Some have called this 'streamlined in the direction of the pull', and do not favour it because it seems counter-intuitive to provide less resistance in the direction of pull - fair enough. However, I think of it as shaped to not only shed bottom coming up, but when buried, to provide a high amount of resistance, but if this is overcome, then the shape, as it moves forward, tends to drive it further down, rather than fill with bottom it can't dispose of, whereas concave fluke types either 'win the tug-o-war' or have to come up to spit the dummy (bottom), and try again.

Of course, all anchors will have an absolute limit. It's when that occurs, and what happens then that gets exciting. It still clearly pays to not expose your boat to that extreme if at all possible - and we do. Which fortunately, is why so many happy owners of other types remain happy with their choice, I guess. As has been said - "an anchor never fails you until it does..."

You are kidding about the Danforth statement....I hope...otherwise I'm not sure how you think anchors work.

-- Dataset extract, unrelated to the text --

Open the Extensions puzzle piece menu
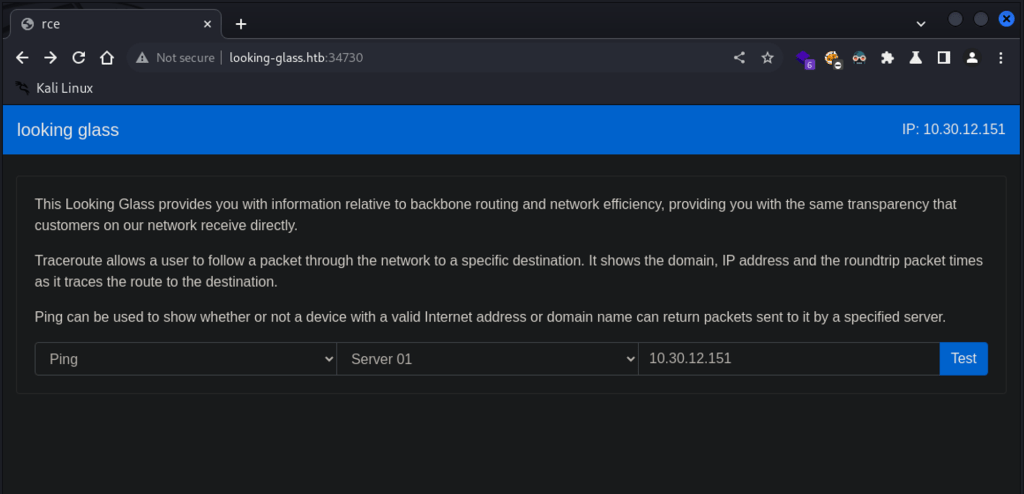Viewport: 1024px width, 494px height. (887, 58)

I try very hard and give credit to people in these forums till they come out with stuff that's OFF THE MAP about things....The danforth will dig till the pull is overcome by resistance or the flukes break off. That's why they blow all other anchors off the scale for holding in similat situations...the problem is they are finicky...but a set one will never fail in a straight line pull unless IT breaks or the bottom breaks free (assuming the scope doesn't exceed it's design angle but that's true of all anchors except cement blocks)
 
Clearing up a myth

Hi all,
Rex from Anchor Right Australia here, look fellers I don’t think I will ever convince any of you Re the design of our anchors’ that is the ones that don’t have one, Marin I don’t know why we haven’t the specialized Marine authorities over here with the level of intelligence that you perceive Re your comments of a slotted shank.

As you know all of our anchors, both designs and all sizes are S/H/H/Power certified, Marin the slotted shank was scrutinized not just by our Marine Authorities but also Lloyds, Lloyds witnessed this testing and also approved the slotted Sarca shank.

Due to the design of the Sarca anchors slot rigorous testing-- attention was given-- focused on accidentally tripping of the anchor when anchored in all weather conditions, now I’m talking over an eight month period of field testing involving marine Authorities, marine survey officers, at least three different officers from ROBERTSONS, there were boat builders, marine distributors, conservation officers and a number of Journalists witnessed much of this testing.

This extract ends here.